# Hi hi hi there!



## Digby (Sep 14, 2009)

Just thought i'd introduce myself:

I'm from Victoria in Australia

Don't know too much about praying mantis's but like them a lot..

I've had 5 or 6, all of the same species though, not sure what it is.

I have a Youtube channel with videos of them eating...

Would really like to try a couple of different species! There are so many interesting ones that i feel i will never find in the wild.


----------



## hibiscusmile (Sep 14, 2009)

Welcome to the forum, from OHIO!


----------



## revmdn (Sep 14, 2009)

Welcome to the forum.


----------



## Rick (Sep 14, 2009)

Welcome. We have a few others here from Australia.


----------



## jameslongo (Sep 14, 2009)

G'day mate! Second Aussie to join in a few days. Yeah!  

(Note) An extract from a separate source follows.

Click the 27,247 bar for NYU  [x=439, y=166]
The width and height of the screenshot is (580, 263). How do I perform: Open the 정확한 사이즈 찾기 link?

There's a lot of people here that have been doing this for a while now so you should have no trouble having your questions answered.

James.


----------



## vera_renczi (Sep 14, 2009)

Hello! Nice to have you!


----------



## sbugir (Sep 14, 2009)

Welcome!


----------



## grant (Sep 14, 2009)

Hey

Welcome from Florida


----------



## ismart (Sep 14, 2009)

Welcome to the forum!


----------



## [email protected] (Sep 14, 2009)

Welcome to the forum.


----------



## [email protected] (Oct 14, 2009)

[SIZE=14pt]Yellow there from P-town Colorado home of the all you can drink green water "algie it whats for dinner".[/SIZE]


----------



## Boxer_Bug (Oct 14, 2009)

welcome


----------